Please ignore these conversations. Investing in equities should not focus on such a debate. The point of investing in public companies (or any company for that matter) is to get a good deal; to buy something that you feel is undervalued now and will ultimately be worth more in the future. Looking at company-specific issues is how you should go about doing this.
Focusing on how big a company is has nothing to do with the potential for it to be a good investment. Now I know many investors are of the “passive” type and only buy indexes. In determining how to allocate their funds, they will try and figure out which of the many asset classes they should overweight and underweight, small cap value, large cap growth, and the list goes on.
Passive investors will spend time looking at the valuation disparity between large cap and small cap stocks, compare their growth outlooks on the whole, and try to figure out which one is the relative bargain. Rather than simply guess how well a set of hundreds of companies are going to fare collectively, I think it’s a much better use of one’s time to get to know a handful of companies really well and determine if they represent good value.
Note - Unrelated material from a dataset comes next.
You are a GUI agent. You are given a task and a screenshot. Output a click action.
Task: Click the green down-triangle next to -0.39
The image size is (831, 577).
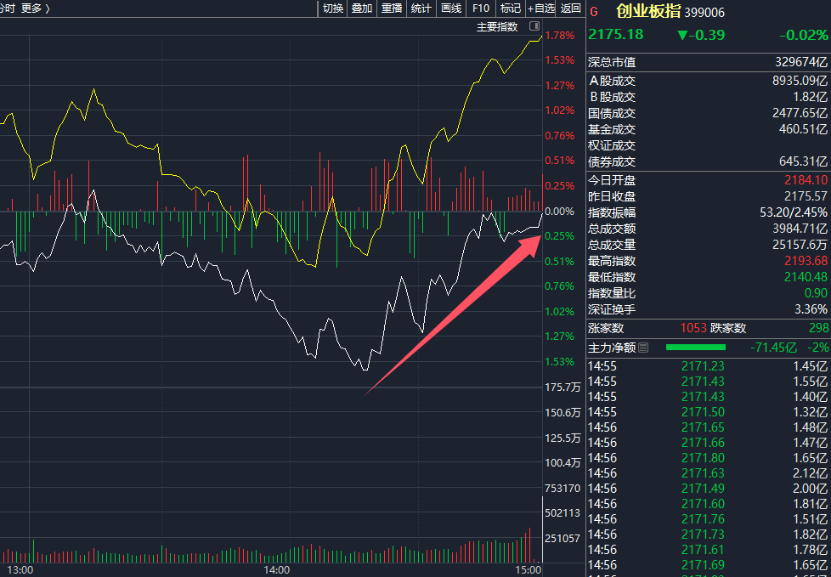[683, 35]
Whether we’re talking about micro caps, small caps, mid caps, or large caps, there are always going to be great investment opportunities in each segment of the market. Buying an entire asset class is really nothing more than speculating, given that you aren’t really analyzing whether or not any of the companies in that large subset are actually good investments or not. I’d be willing to bet you’ll be more accurate predicting relative value of individual companies than you will entire indexes based on company size.